Sunday 6th October
Over the last two days I have been busy
completing my online application form for jobs in the UK, for when I return.
Today I travel to the west of the country with colleagues. We drive in convoy
with an SPU (special protection unit or guard) travelling behind our vehicle.
The movement feels nice after being relatively static in Hargeisa. The
landscape changes as we drive, from arid desert to much greener lush scenery,
with mountains in the distance. We arrive as the skies open and getting the ton
of paperwork out of the car inside proves to be quite a challenge! I am met by
the Principal of the University here, who welcomes me. I am pleased to be back
here as I visited last year to undertake the 5th year medical
student teaching for the first time. Last year I was here with Dr Peter Hughes,
a Consultant psychiatrist who has much experience in the field of teaching
mental health in low income countries. He taught me much last year and earlier
this year and I am reminded how grateful I am to him for allowing me such
opportunities. This year he shall not be joining the teaching, but another
doctor from the UK. This means I am leading the trip this time, which is
exciting, though I quickly see just how much organization is required to enable
it to happen. This year we will also have a larger group of students than ever
before, 68!
I am met this evening by Dr
Jibriil, a doctor who does a huge amount in terms of mental health/psychiatry
work in Somaliland.
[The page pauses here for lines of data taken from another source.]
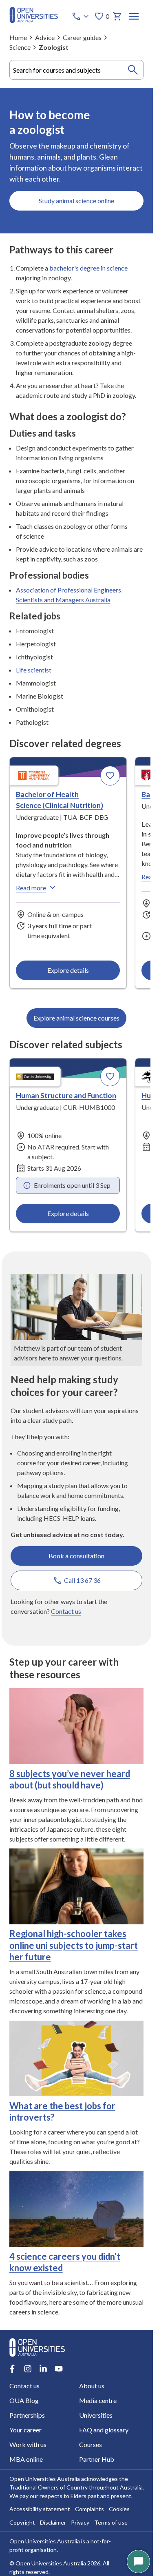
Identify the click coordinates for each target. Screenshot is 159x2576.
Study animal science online (76, 200)
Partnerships (27, 2415)
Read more (31, 888)
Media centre (98, 2400)
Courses (90, 2444)
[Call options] (81, 16)
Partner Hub (96, 2459)
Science (20, 47)
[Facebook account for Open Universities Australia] (12, 2368)
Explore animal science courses (76, 1018)
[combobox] (76, 70)
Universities (96, 2415)
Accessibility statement (39, 2508)
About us (91, 2386)
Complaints (89, 2508)
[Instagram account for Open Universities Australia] (27, 2368)
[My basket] (117, 16)
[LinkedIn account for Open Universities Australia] (43, 2368)
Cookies (119, 2508)
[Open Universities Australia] (33, 20)
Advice (45, 37)
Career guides (82, 37)
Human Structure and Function (66, 1095)
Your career (25, 2430)
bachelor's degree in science (88, 268)
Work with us (27, 2444)
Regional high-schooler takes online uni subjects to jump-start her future (73, 1945)
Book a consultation (76, 1556)
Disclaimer (53, 2522)
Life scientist (33, 670)
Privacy (80, 2522)
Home (18, 37)
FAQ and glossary (103, 2430)
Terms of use (111, 2522)
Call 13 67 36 (82, 1580)
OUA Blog (24, 2400)
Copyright (22, 2522)
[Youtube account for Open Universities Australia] (58, 2368)
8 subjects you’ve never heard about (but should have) (69, 1779)
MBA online (26, 2459)
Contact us (66, 1611)
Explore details (68, 970)
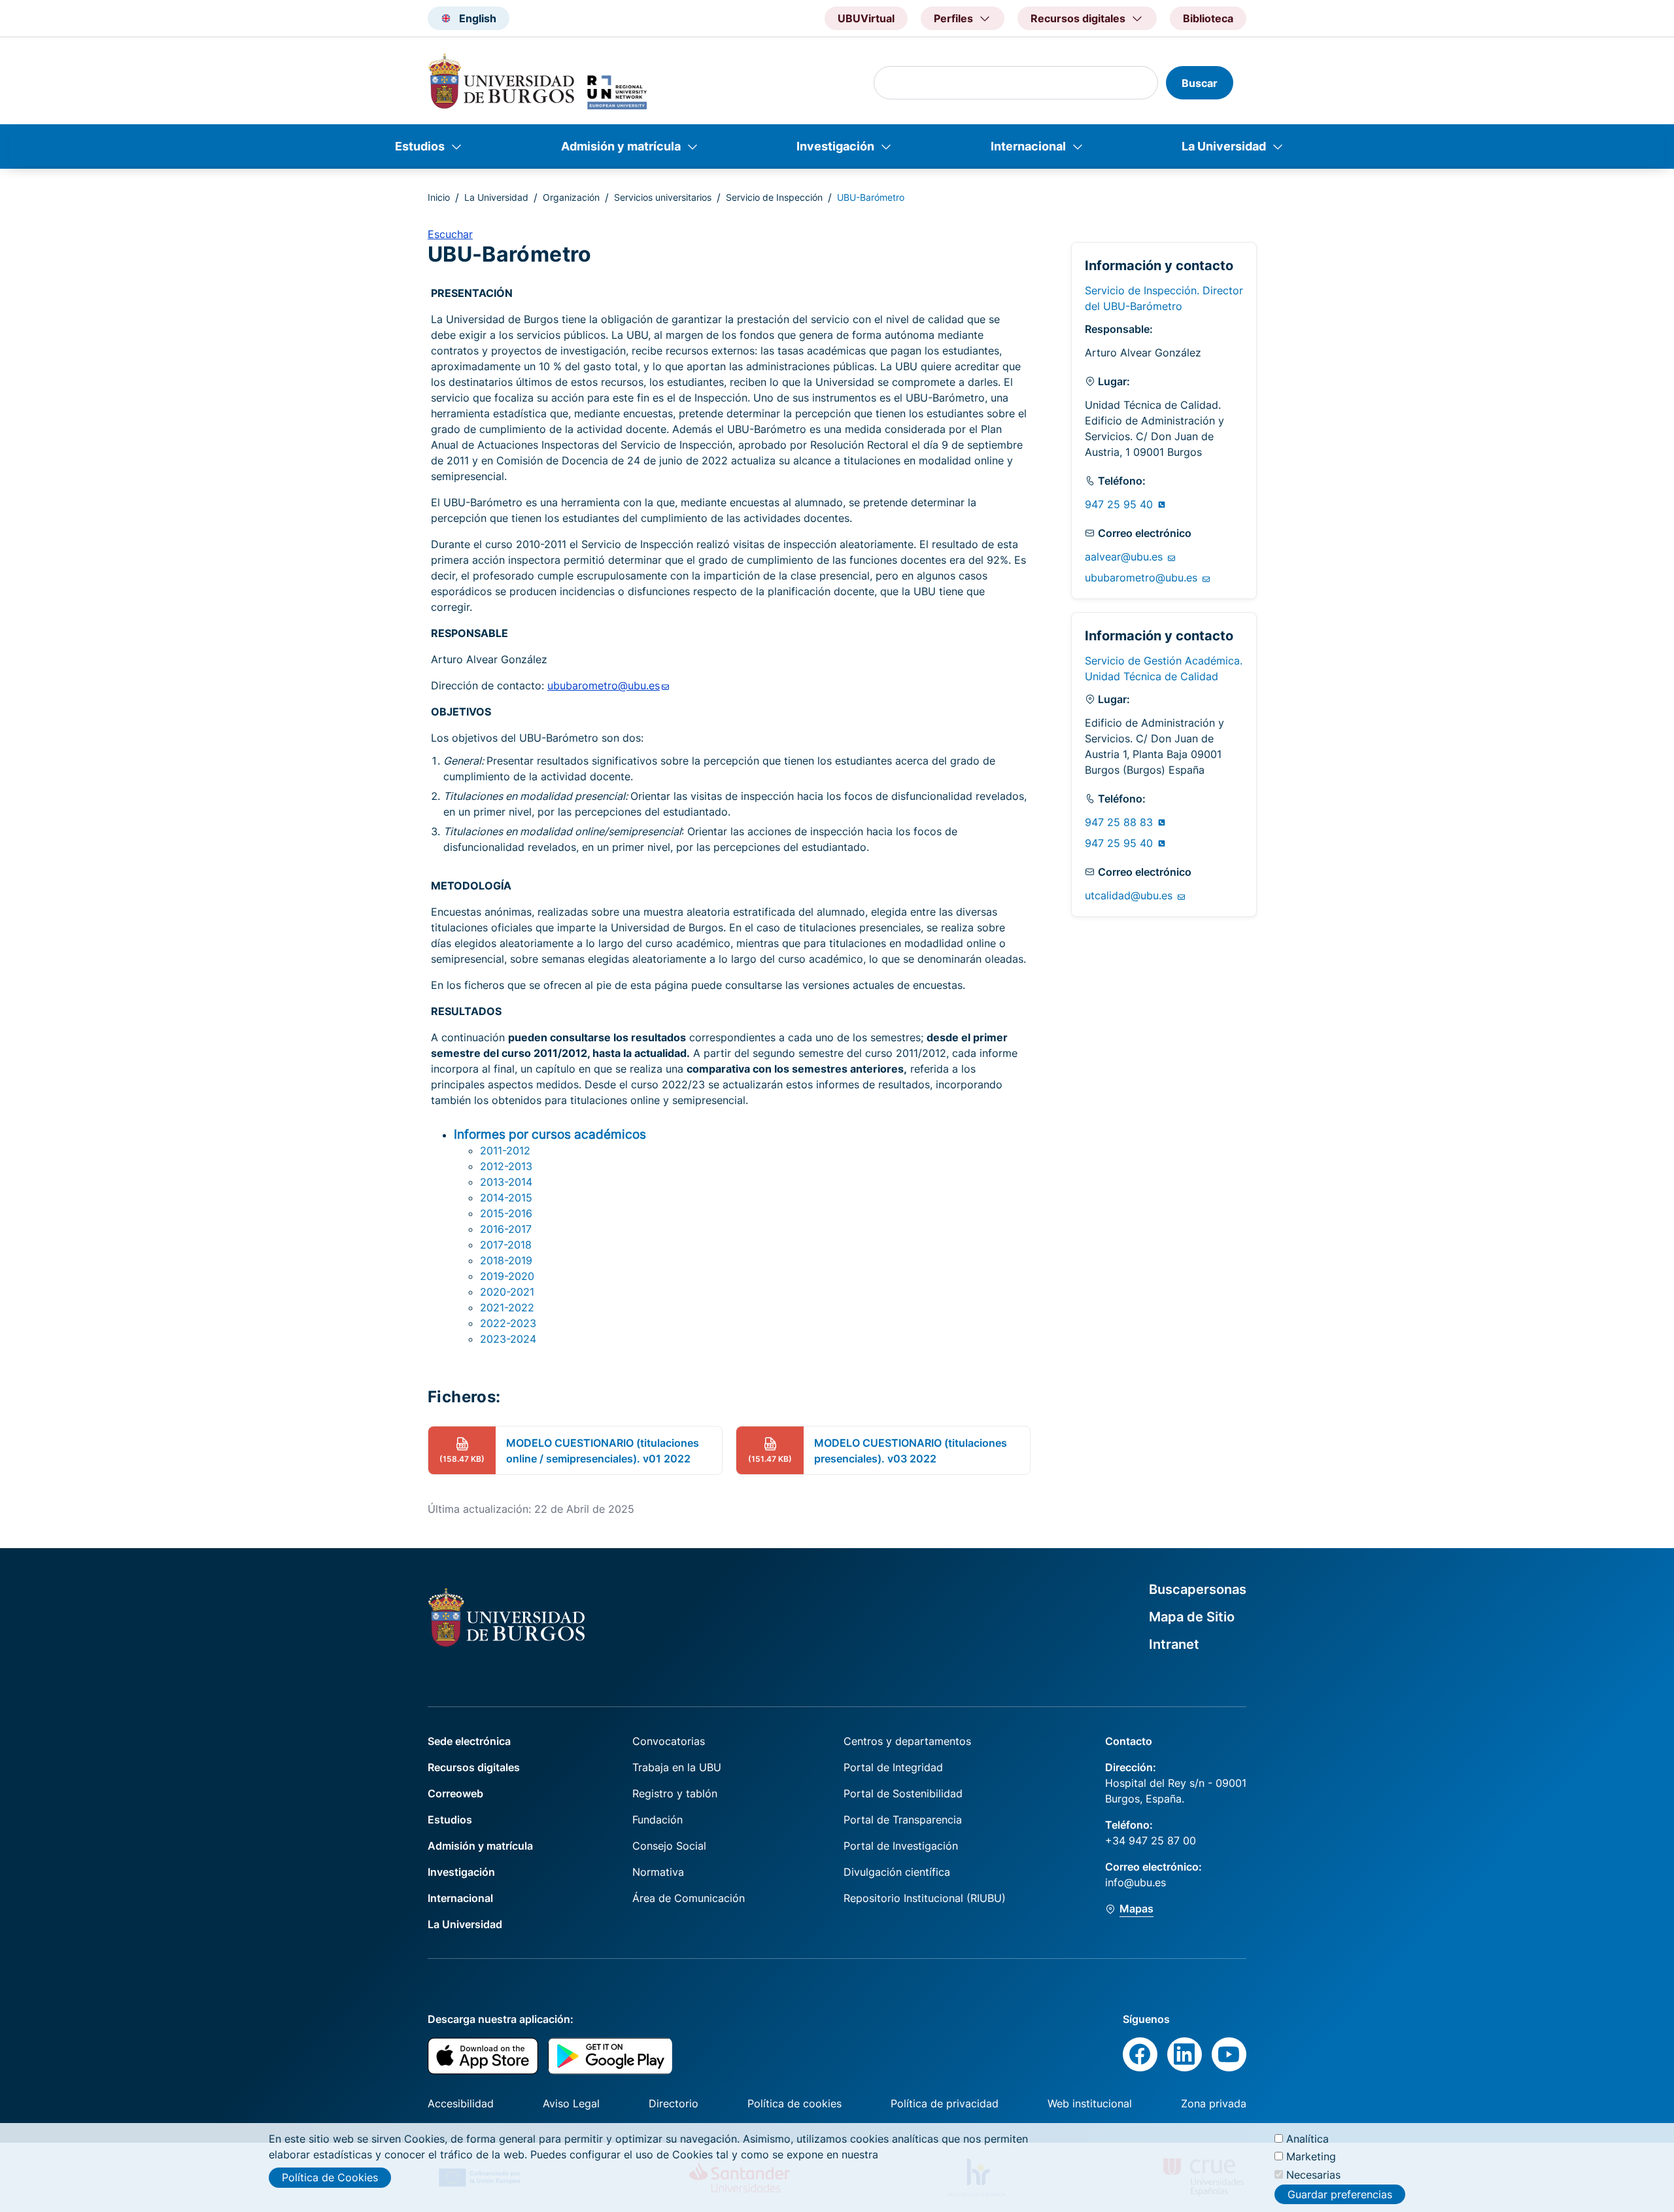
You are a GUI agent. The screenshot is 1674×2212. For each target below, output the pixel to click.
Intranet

It is great to see him after a year and a half and he has
much to fill me in on, for he has been very busy setting up new community
projects here in mental health, opening a new mental health ward in 2012 and
working on a project that trains community health workers in mental health.
This project has had good results in terms of patients in the community with
mental health problems being recognized and referred appropriately to services.
The benefits of training community health workers are huge- they are people
that know their communities well, are able to communicate in simple and
understandable language and gain access to communities in a way that perhaps
other health professionals would not be able to. This use of human resources is
also about task-sharing, in that it is not imperative for such a person to be a
specialist in mental health, with the basics, these people can go out and begin
to raise awareness of mental disorders within communities, which may reduce
stigma and also enable people with mental disorders to access the help they
need. It is a strategy that works, as shown by projects in other countries such
as India and Uganda.
Dr. Jibriil and I discuss his
progress also- he has been accepted to go to Ethiopia for 3 years from January
2014, to complete his psychiatry residency there. He has done much to prepare
for this and is an excellent candidate. We plan for the upcoming TOT training
that shall begin tomorrow, which Jibriil shall be co-leading with me on. This
is a great opportunity for him to develop his own teaching skills further.